THE PROBLEM:
Present the lines as a JSON list of strings, one per line, starting with the line containing "Toggle the sidebar panel icon" and going on through the end of the records, with blank lines left out. Omit the pictures from your answer.

STORED RECORDS:
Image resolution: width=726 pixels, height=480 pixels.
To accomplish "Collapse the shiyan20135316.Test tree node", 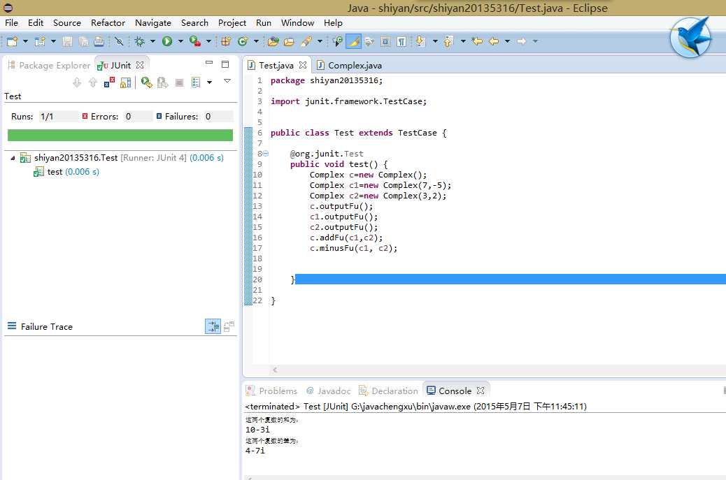I will (x=13, y=158).
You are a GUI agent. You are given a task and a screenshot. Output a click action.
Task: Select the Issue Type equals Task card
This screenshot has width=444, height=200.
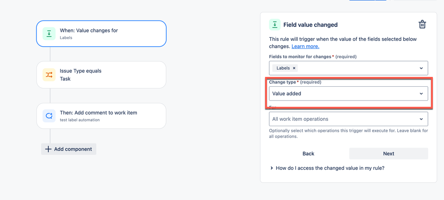click(101, 75)
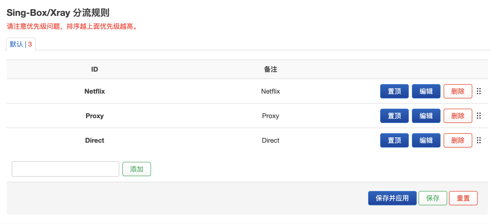Delete the Proxy rule (删除)
492x224 pixels.
[458, 116]
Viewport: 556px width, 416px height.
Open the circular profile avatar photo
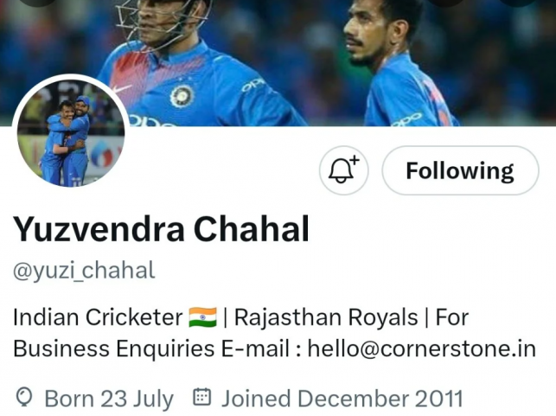[71, 132]
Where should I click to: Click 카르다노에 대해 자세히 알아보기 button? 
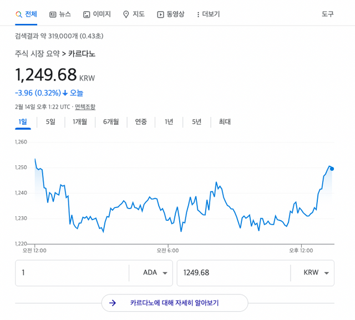point(175,303)
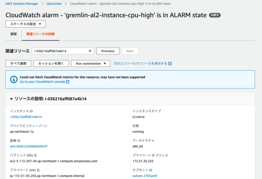Screen dimensions: 262x179
Task: Switch to the 概要 tab
Action: click(x=14, y=34)
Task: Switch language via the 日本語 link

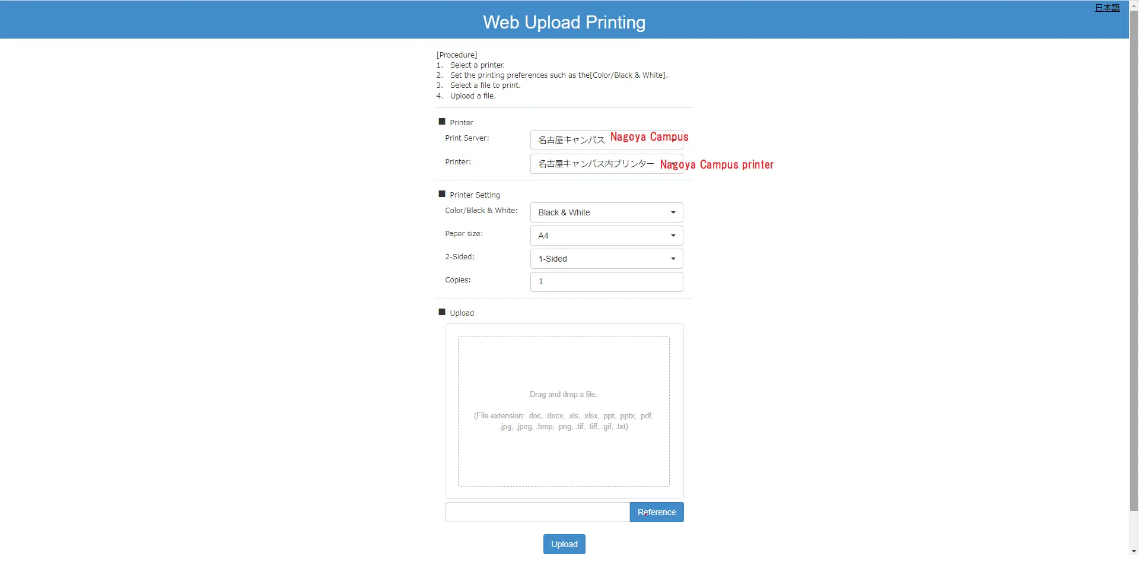Action: coord(1107,8)
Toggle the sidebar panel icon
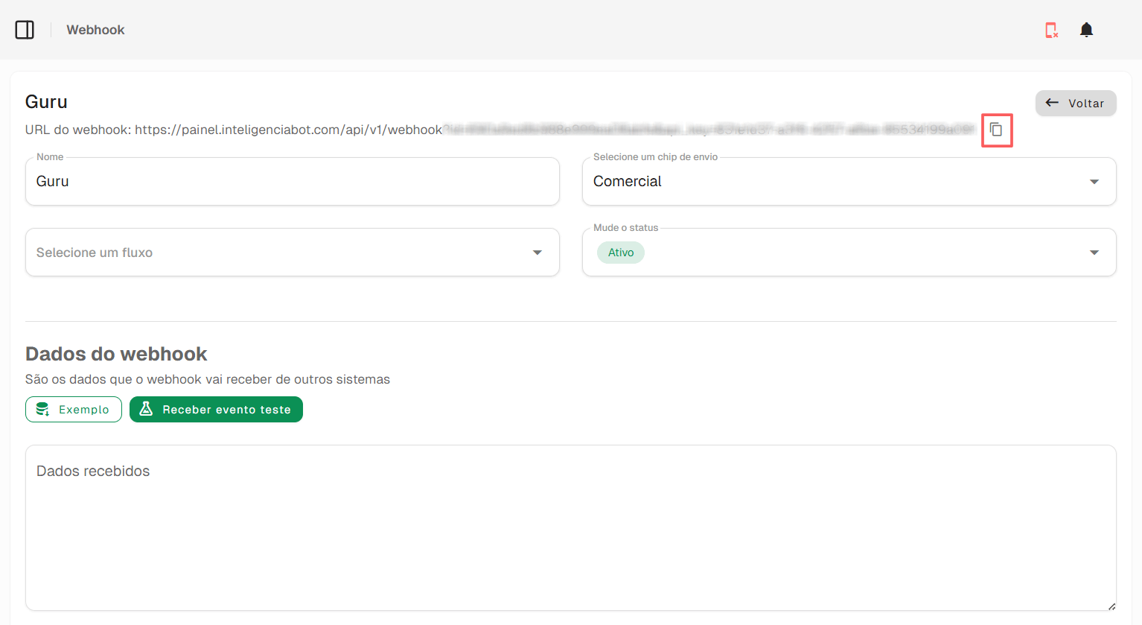 (x=25, y=29)
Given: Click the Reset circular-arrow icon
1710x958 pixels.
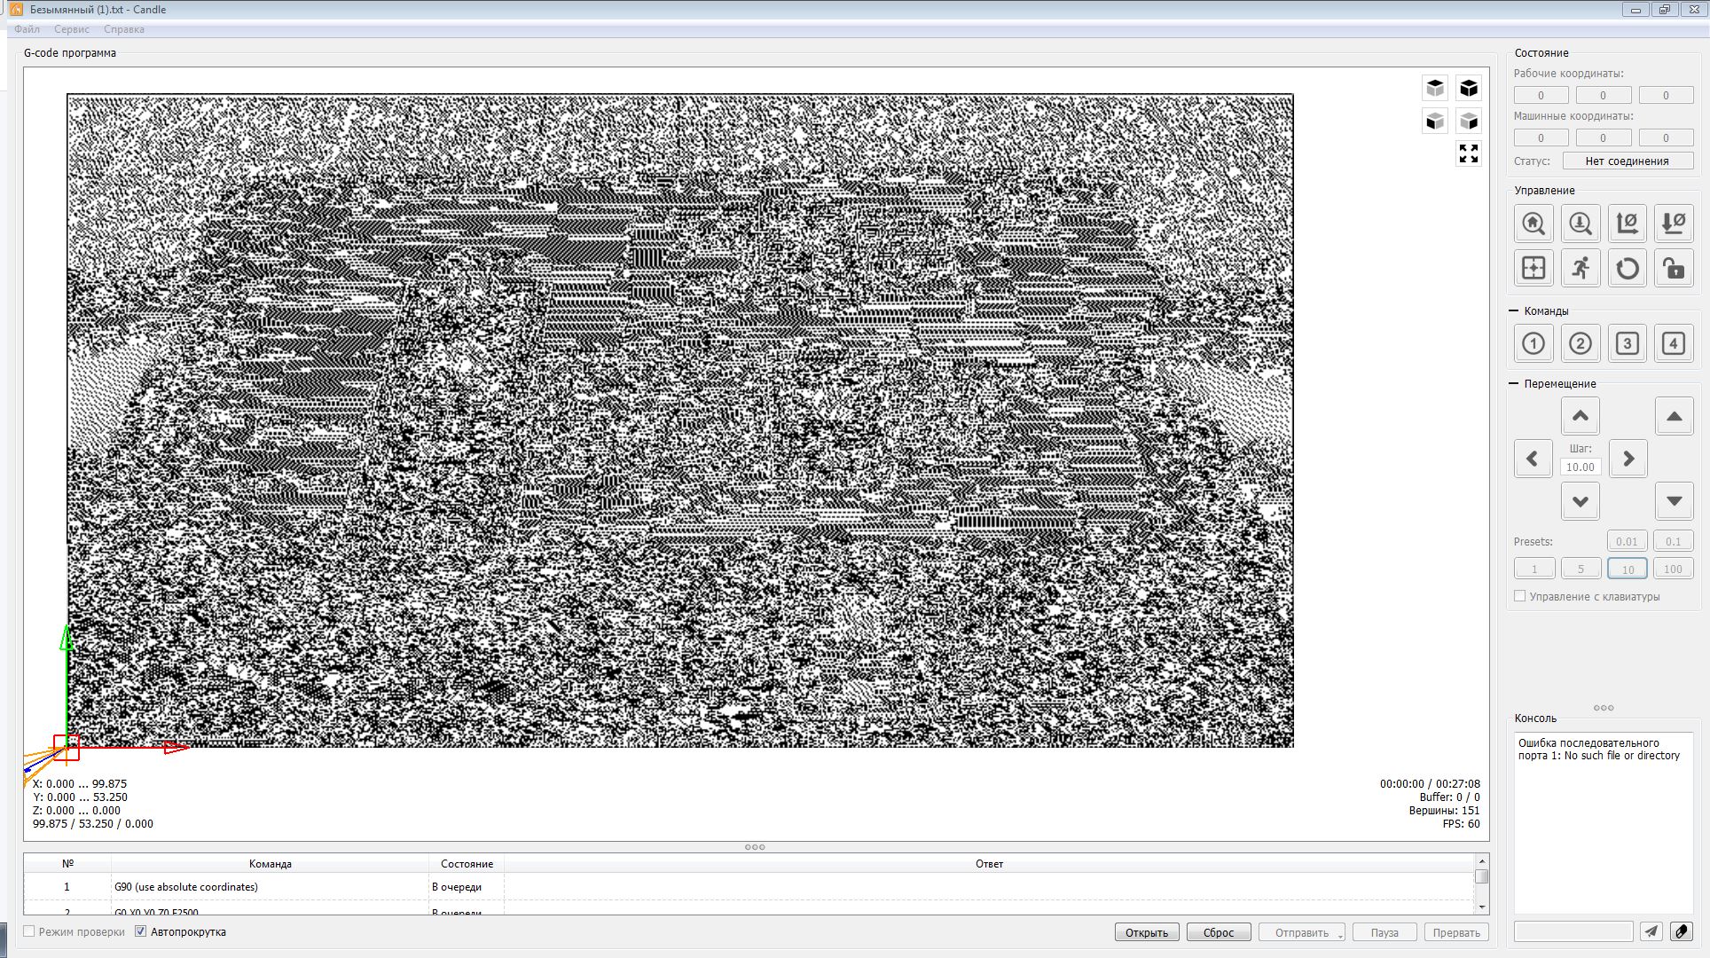Looking at the screenshot, I should pos(1627,269).
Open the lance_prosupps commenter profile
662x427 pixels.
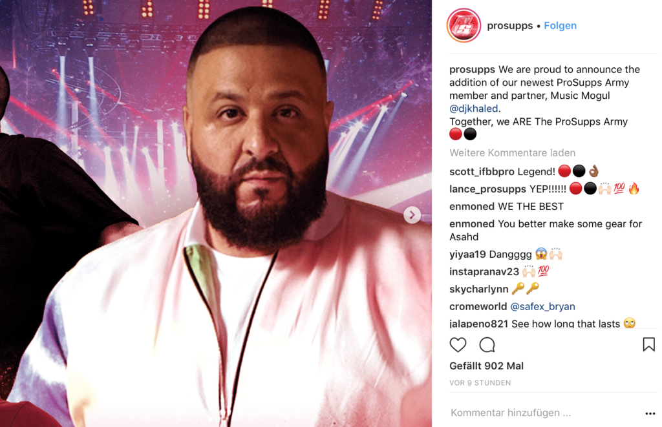[487, 189]
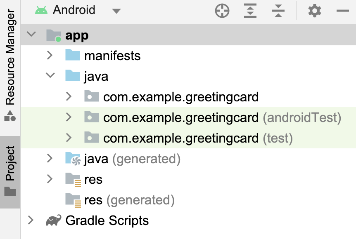Select the Project side tab
Viewport: 356px width, 239px height.
10,171
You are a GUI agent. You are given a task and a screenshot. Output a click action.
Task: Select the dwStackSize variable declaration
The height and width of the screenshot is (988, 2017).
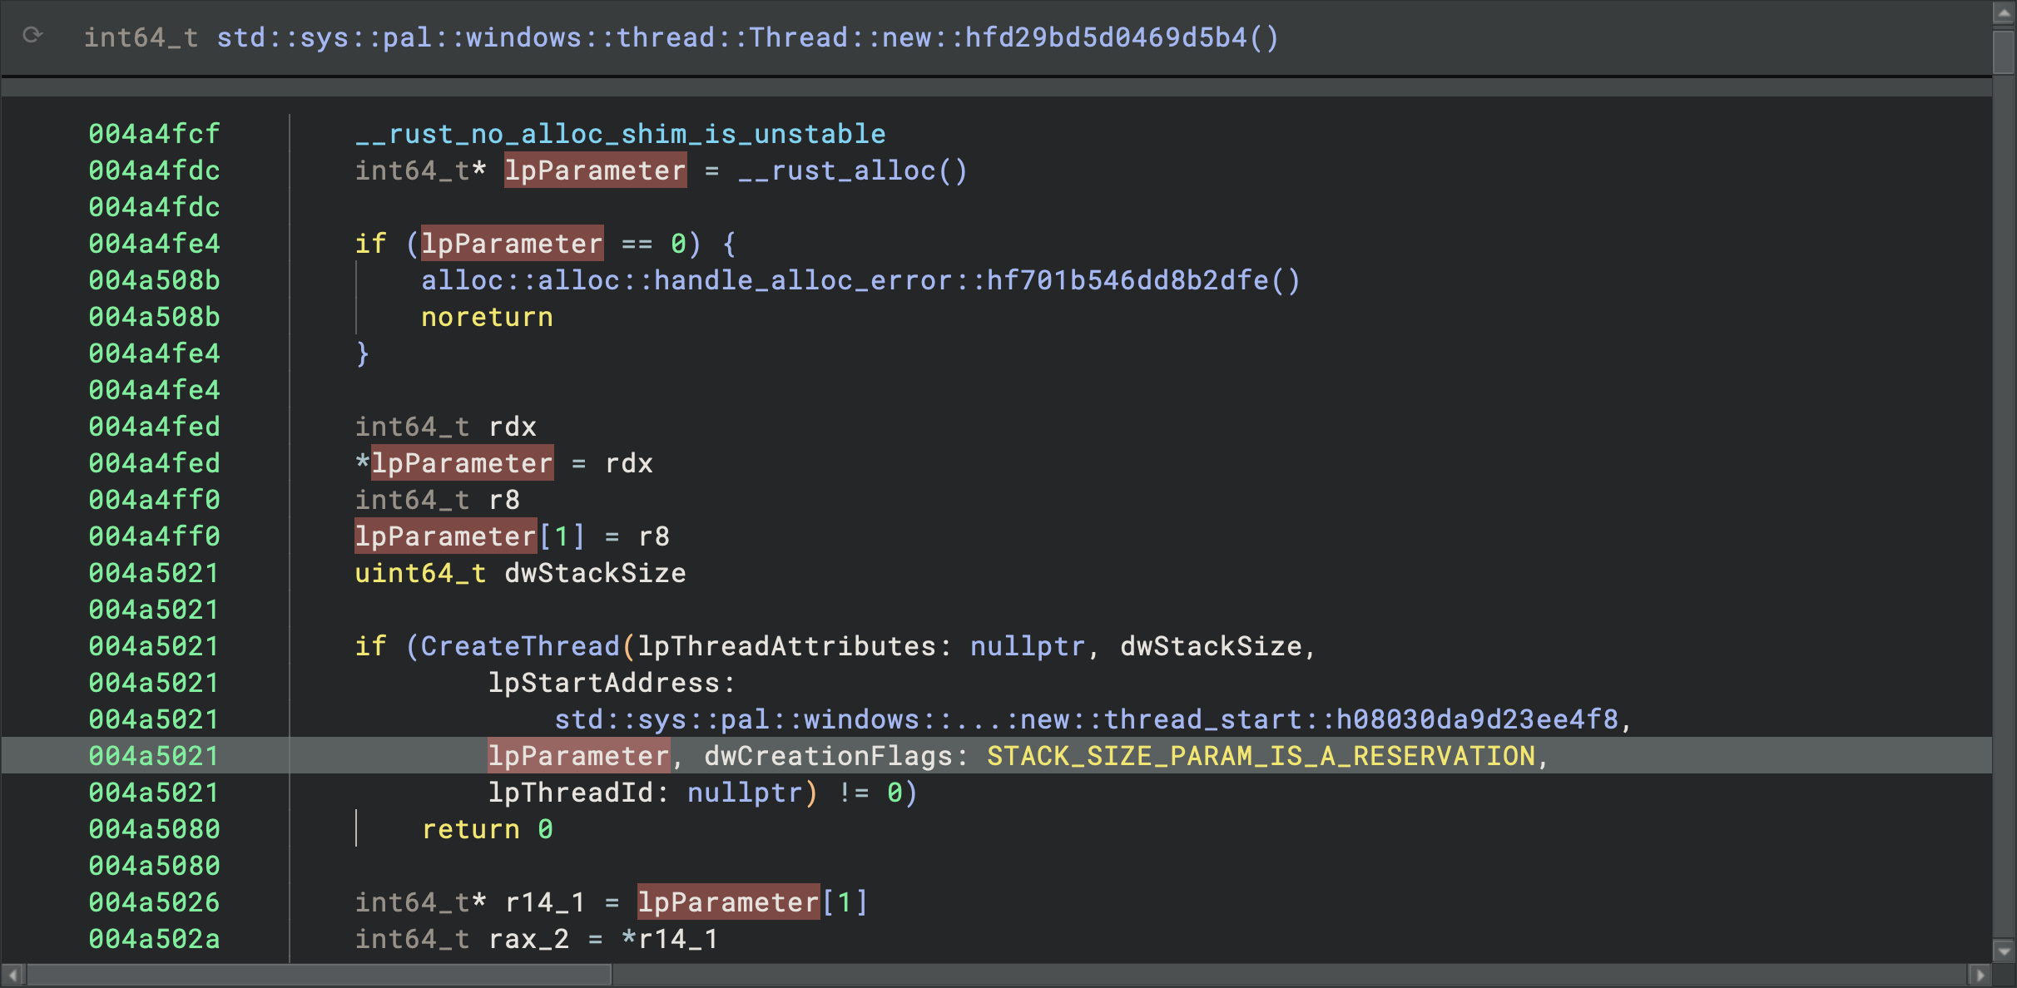coord(595,573)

COMPLETED EXERCISE:
[
  "Toggle the sidebar panel icon",
  " (x=25, y=29)",
  "Given: Click the Reset circular-arrow icon",
  "1710x958 pixels.",
  "Looking at the screenshot, I should pos(1627,269).",
  "Open the lance_prosupps commenter profile",
  "662x427 pixels.",
  "[487, 189]",
  "Select the Project side tab",
  "Viewport: 356px width, 239px height.",
  "10,171",
  "You are a GUI agent. You are given a task and a screenshot. Output a click action.",
  "Task: Select the dwStackSize variable declaration",
  "The height and width of the screenshot is (988, 2017).",
  "coord(595,573)"
]